(REQUIRED ACTION): All of the data is to be printed again exactly as it appears.

+++ DATA FOR THIS TASK

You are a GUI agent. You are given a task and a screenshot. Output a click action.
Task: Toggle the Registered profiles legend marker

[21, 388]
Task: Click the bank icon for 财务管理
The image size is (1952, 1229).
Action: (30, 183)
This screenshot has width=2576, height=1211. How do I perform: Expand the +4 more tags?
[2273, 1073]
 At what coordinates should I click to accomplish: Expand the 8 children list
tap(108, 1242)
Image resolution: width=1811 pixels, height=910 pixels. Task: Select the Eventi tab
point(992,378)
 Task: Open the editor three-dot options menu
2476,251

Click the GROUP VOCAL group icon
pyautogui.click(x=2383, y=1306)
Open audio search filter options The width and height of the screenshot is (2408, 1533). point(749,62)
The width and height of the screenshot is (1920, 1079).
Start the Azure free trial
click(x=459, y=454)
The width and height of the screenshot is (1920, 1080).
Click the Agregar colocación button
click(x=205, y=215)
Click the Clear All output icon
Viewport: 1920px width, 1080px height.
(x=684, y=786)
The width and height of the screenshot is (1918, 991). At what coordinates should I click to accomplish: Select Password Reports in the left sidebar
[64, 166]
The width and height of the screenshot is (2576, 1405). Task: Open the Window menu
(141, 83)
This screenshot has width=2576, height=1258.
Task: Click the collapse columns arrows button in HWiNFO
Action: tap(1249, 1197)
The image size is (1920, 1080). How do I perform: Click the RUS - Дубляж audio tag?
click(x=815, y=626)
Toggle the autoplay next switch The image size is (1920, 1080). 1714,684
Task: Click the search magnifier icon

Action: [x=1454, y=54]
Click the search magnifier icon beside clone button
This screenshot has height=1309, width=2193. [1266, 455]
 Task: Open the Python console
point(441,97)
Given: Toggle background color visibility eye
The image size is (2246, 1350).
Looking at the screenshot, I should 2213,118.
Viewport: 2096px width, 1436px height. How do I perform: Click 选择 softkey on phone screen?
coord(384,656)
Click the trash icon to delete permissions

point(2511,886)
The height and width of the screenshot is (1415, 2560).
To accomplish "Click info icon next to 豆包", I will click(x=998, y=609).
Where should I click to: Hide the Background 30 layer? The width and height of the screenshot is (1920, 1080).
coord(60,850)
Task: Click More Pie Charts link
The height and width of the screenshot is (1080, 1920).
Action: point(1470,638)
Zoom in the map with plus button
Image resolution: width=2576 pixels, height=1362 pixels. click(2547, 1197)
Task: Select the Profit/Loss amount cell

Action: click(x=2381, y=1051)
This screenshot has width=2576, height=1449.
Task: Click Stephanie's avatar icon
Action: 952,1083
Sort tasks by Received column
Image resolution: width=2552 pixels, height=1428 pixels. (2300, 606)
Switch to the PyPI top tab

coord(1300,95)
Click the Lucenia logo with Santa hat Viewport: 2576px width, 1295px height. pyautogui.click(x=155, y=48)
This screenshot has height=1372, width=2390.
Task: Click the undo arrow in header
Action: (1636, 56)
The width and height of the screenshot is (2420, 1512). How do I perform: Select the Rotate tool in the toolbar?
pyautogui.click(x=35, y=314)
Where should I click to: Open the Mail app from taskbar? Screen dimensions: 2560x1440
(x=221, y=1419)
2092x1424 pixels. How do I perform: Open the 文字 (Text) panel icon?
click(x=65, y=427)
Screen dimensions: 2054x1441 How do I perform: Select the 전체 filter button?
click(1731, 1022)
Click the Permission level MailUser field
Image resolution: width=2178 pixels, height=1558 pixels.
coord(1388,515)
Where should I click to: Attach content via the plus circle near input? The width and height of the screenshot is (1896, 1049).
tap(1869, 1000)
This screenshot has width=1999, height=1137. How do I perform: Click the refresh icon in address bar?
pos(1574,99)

++++++

(SOLUTION TO THIS TASK):
You are a GUI agent. You are given a task and a screenshot. Output a click action.
Task: Toggle the Registered profiles legend marker

[21, 388]
Task: Click the bank icon for 财务管理
The image size is (1952, 1229).
Action: (30, 183)
This screenshot has width=2576, height=1211. How do I perform: Expand the +4 more tags?
[2273, 1073]
 At what coordinates should I click to accomplish: Expand the 8 children list
tap(108, 1242)
Image resolution: width=1811 pixels, height=910 pixels. Task: Select the Eventi tab
point(992,378)
 Task: Open the editor three-dot options menu
2476,251

Click the GROUP VOCAL group icon
pyautogui.click(x=2383, y=1306)
Open audio search filter options The width and height of the screenshot is (2408, 1533). point(749,62)
The width and height of the screenshot is (1920, 1079).
Start the Azure free trial
click(x=459, y=454)
The width and height of the screenshot is (1920, 1080).
Click the Agregar colocación button
click(x=205, y=215)
Click the Clear All output icon
Viewport: 1920px width, 1080px height.
(x=684, y=786)
The width and height of the screenshot is (1918, 991). At what coordinates should I click to accomplish: Select Password Reports in the left sidebar
[64, 166]
The width and height of the screenshot is (2576, 1405). Task: Open the Window menu
(141, 83)
This screenshot has width=2576, height=1258.
Task: Click the collapse columns arrows button in HWiNFO
Action: tap(1249, 1197)
The image size is (1920, 1080). How do I perform: Click the RUS - Дубляж audio tag?
click(x=815, y=626)
Toggle the autoplay next switch The image size is (1920, 1080). 1714,684
Task: Click the search magnifier icon

Action: [x=1454, y=54]
Click the search magnifier icon beside clone button
This screenshot has height=1309, width=2193. [1266, 455]
 Task: Open the Python console
point(441,97)
Given: Toggle background color visibility eye
The image size is (2246, 1350).
Looking at the screenshot, I should 2213,118.
Viewport: 2096px width, 1436px height. How do I perform: Click 选择 softkey on phone screen?
coord(384,656)
Click the trash icon to delete permissions

point(2511,886)
The height and width of the screenshot is (1415, 2560).
To accomplish "Click info icon next to 豆包", I will click(x=998, y=609).
Where should I click to: Hide the Background 30 layer? The width and height of the screenshot is (1920, 1080).
coord(60,850)
Task: Click More Pie Charts link
The height and width of the screenshot is (1080, 1920).
Action: point(1470,638)
Zoom in the map with plus button
Image resolution: width=2576 pixels, height=1362 pixels. click(2547, 1197)
Task: Select the Profit/Loss amount cell

Action: click(x=2381, y=1051)
This screenshot has width=2576, height=1449.
Task: Click Stephanie's avatar icon
Action: 952,1083
Sort tasks by Received column
Image resolution: width=2552 pixels, height=1428 pixels. (2300, 606)
Switch to the PyPI top tab

coord(1300,95)
Click the Lucenia logo with Santa hat Viewport: 2576px width, 1295px height. pyautogui.click(x=155, y=48)
This screenshot has height=1372, width=2390.
Task: Click the undo arrow in header
Action: (1636, 56)
The width and height of the screenshot is (2420, 1512). How do I perform: Select the Rotate tool in the toolbar?
pyautogui.click(x=35, y=314)
Where should I click to: Open the Mail app from taskbar? Screen dimensions: 2560x1440
(x=221, y=1419)
2092x1424 pixels. How do I perform: Open the 文字 (Text) panel icon?
click(x=65, y=427)
Screen dimensions: 2054x1441 How do I perform: Select the 전체 filter button?
click(1731, 1022)
Click the Permission level MailUser field
Image resolution: width=2178 pixels, height=1558 pixels.
coord(1388,515)
Where should I click to: Attach content via the plus circle near input? The width and height of the screenshot is (1896, 1049).
tap(1869, 1000)
This screenshot has width=1999, height=1137. How do I perform: Click the refresh icon in address bar?
pos(1574,99)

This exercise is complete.